Le patient a été traité par une anticoagulation curative, une antiagrégation plaquettaire et un traitement vasodilatateur adjuvant par ilomédine puis inhibiteur calcique. L’évolution à 1 mois était favorable mais le patient a été par la suite perdu de vue. Sur les critères de la pharmacovigilance, on a retenu l’imputabilité du pembrolizumab.
Les EILI liés à l’immunothérapie sont progressivement mieux décrits. Ils résultent de la levée d’inhibition des lymphocytes T CD8+ par la destruction de la liaison avec la cellule tumorale (liaison PD-1/PD-L1) induisant la prolifération de lymphocytes polyclonaux antitumoraux au prix d’une réponse lymphocytaire systémique de cellules T CD8+ autoréactives.

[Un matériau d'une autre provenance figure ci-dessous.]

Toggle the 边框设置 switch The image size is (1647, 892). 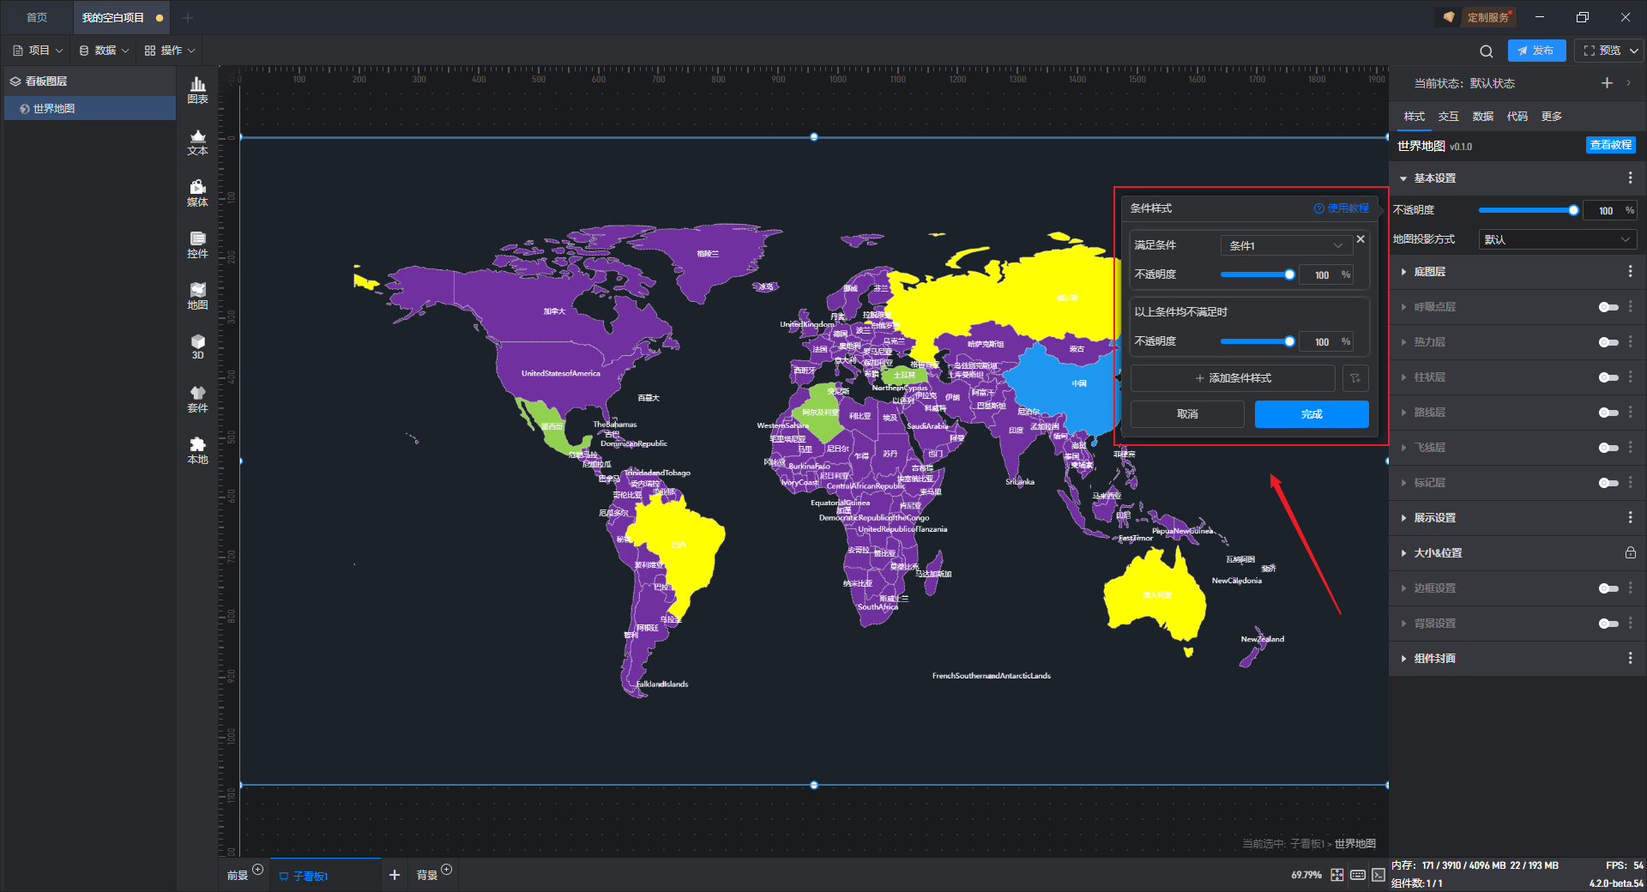pos(1608,588)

Les EILI secondaires aux anti-PD-1 touchent environ 70 % des patients traités, avec une toxicité majoritairement de grades 1–2 1. Ils apparaissent comme un bon marqueur de l’activité antitumorale du traitement. L’atteinte cutanée est fréquente mais on décrit aussi des manifestations digestives, endocriniennes, musculo-squelettique, immunohématologiques et une atteinte pulmonaire pouvant engager le pronostic vital 2.
Le traitement de ces effets indésirables est adapté au grade des EILI et consiste avant tout en une corticothérapie systémique. L’éviction de l’immunothérapie peut être proposée en cas d’EILI grave mais expose au risque de rechute néoplasique. Enfin, certains auteurs rapportent l’efficacité de traitements immunosuppresseurs tels que le mycophénolate mofétil ou l’azathioprine 2.
À notre connaissance, il s’agit du deuxième cas rapporté de thrombose artérielle imputable au pembrolizumab 3. Les évènements thrombotiques, bien que non mis en évidence dans les essais de phase I/II, peuvent être expliqués par un effet pro-inflammatoire et pro-athérogène des anti-PD1. Cependant, on ne peut pas exclure une toxicité vasculaire secondaire à des chimiothérapies (i.e. sels de platine) antérieures. Leur traitement est symptomatique et antithrombotique.
La thrombose artérielle est une manifestation peu décrite sous immunothérapie anti-PD1 et doit amener à discuter son interruption. Cela amène à une plus grande vigilance dans le contexte d’accumulation de facteurs de risque cardiovasculaires qu’il convient de contrôler lors de l’initiation de l’immunothérapie.